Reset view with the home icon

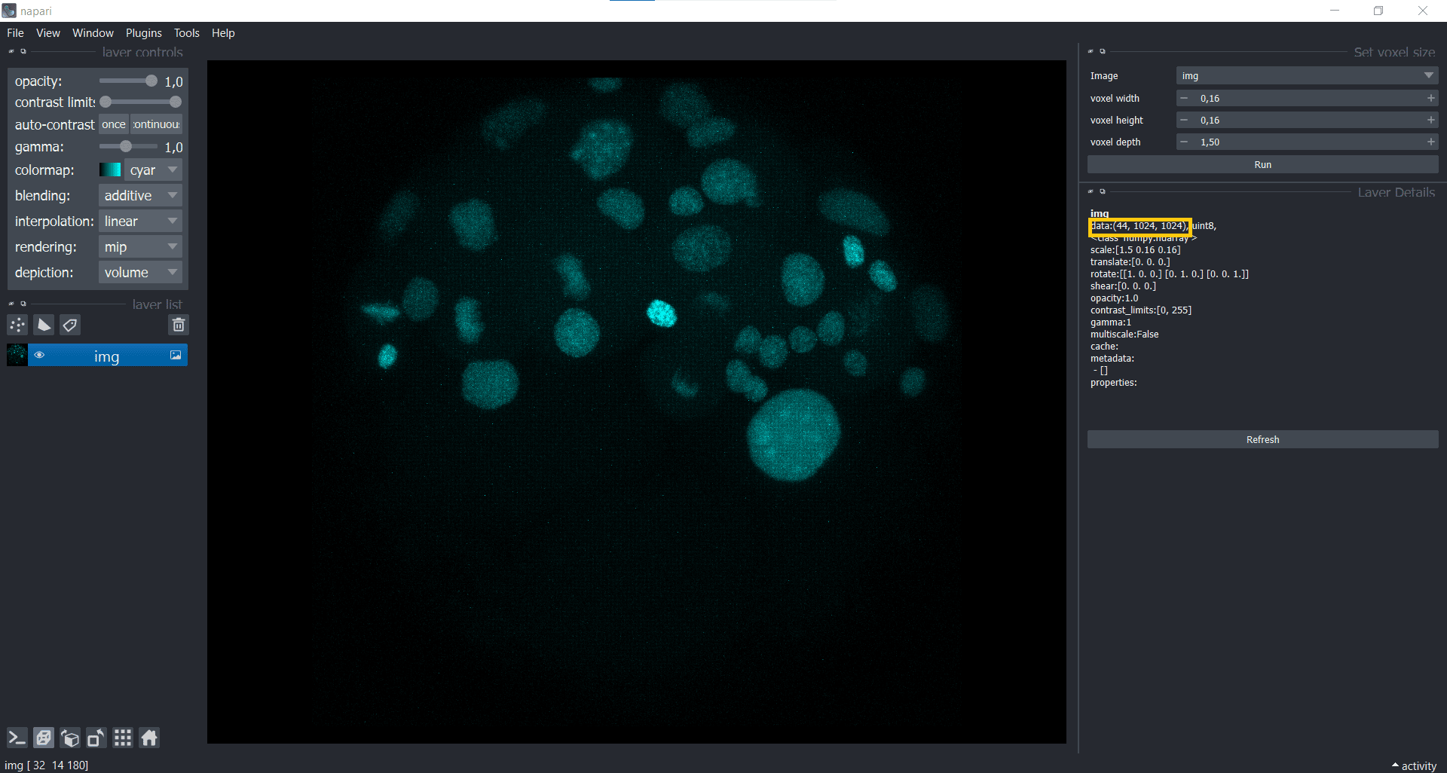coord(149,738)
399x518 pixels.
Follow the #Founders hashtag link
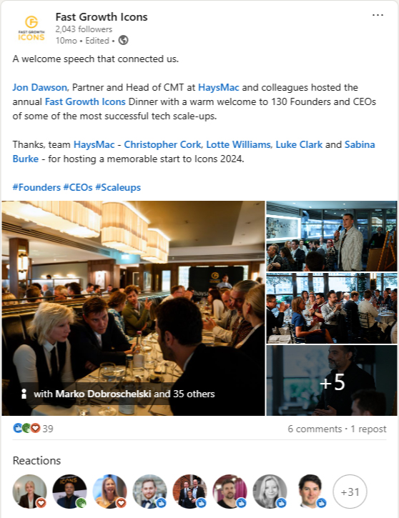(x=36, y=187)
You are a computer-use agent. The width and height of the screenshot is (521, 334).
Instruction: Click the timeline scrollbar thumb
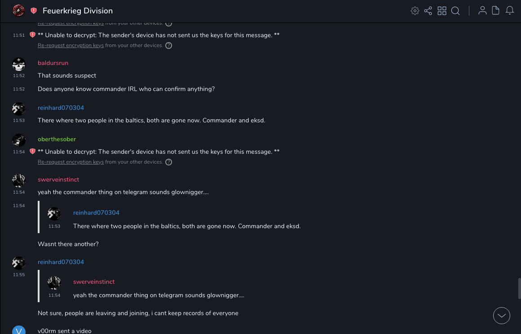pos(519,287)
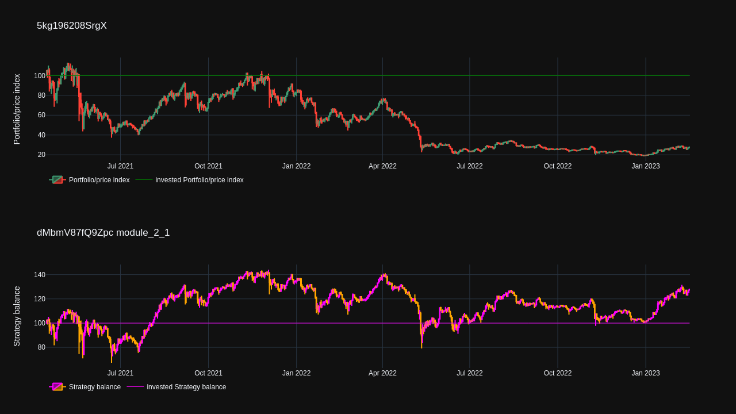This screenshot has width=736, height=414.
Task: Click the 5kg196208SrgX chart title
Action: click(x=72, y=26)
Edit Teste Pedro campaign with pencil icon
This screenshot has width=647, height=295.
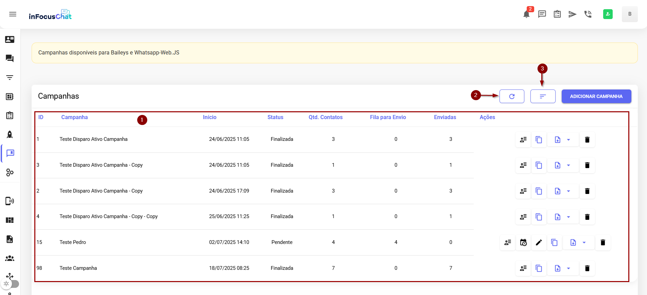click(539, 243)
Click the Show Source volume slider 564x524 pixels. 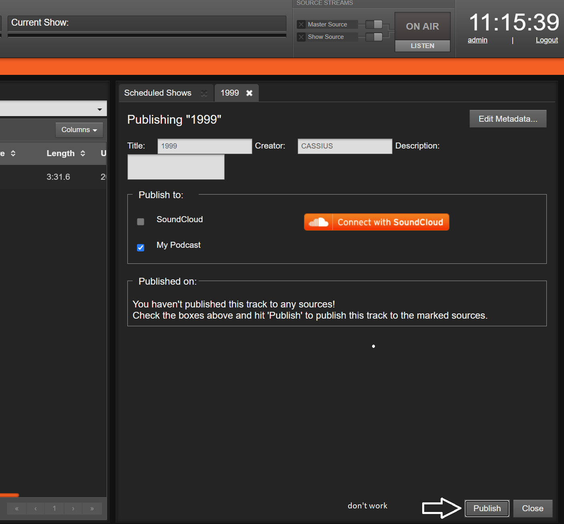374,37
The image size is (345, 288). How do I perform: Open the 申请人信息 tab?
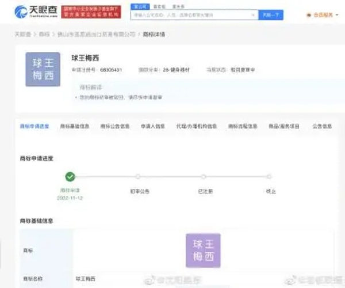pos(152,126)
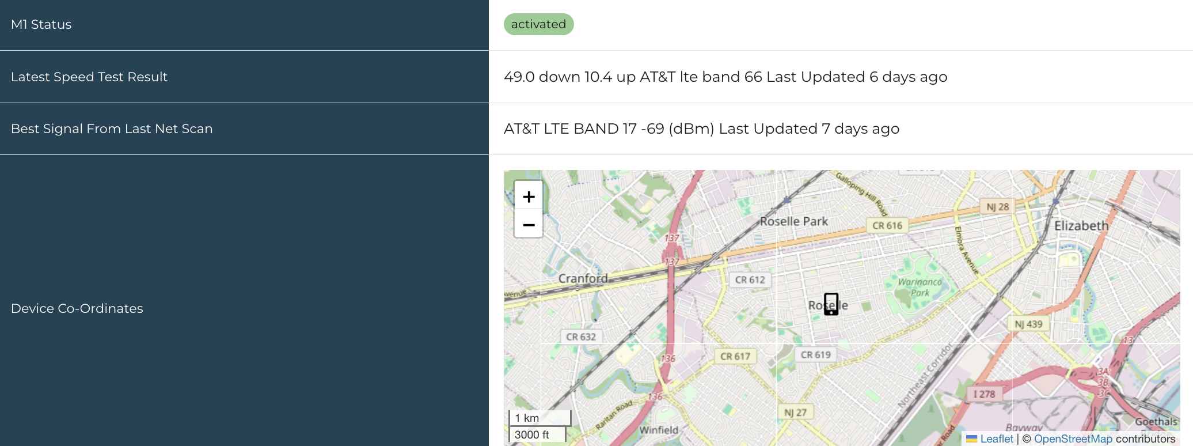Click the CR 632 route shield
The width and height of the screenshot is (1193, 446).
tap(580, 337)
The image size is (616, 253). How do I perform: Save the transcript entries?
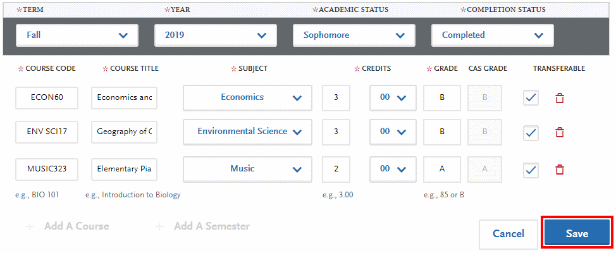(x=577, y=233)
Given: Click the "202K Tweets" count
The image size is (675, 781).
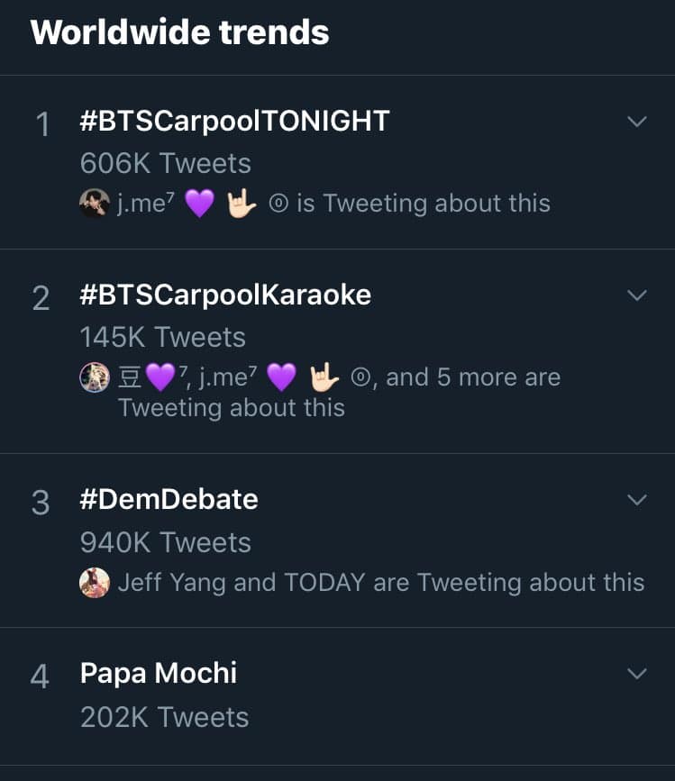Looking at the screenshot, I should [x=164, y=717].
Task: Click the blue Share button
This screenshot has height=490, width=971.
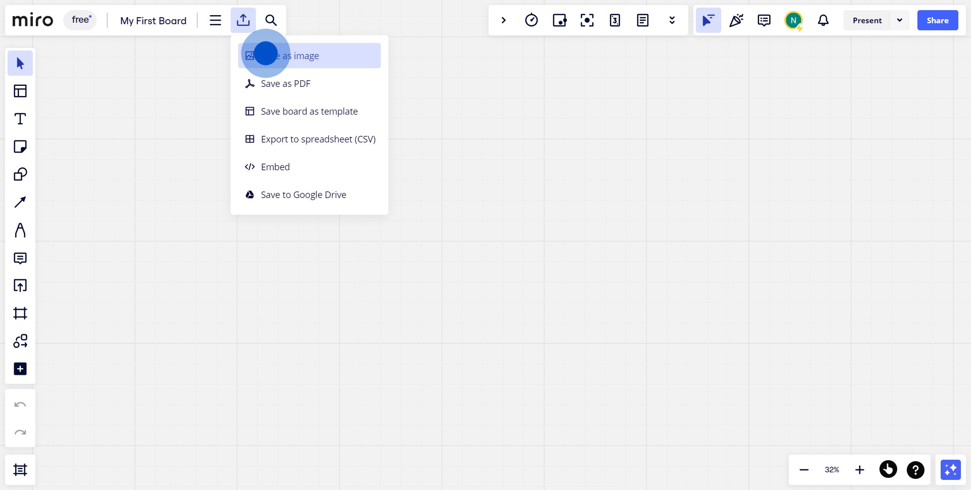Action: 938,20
========================================
To do >>
Leave out every picture and copy, exactly as written, the lines from the one with "The image size is (675, 781)." through the end of the records above.

Your response >>
The image size is (675, 781).
Looking at the screenshot, I should [x=164, y=717].
Task: Click the blue Share button
This screenshot has height=490, width=971.
Action: 938,20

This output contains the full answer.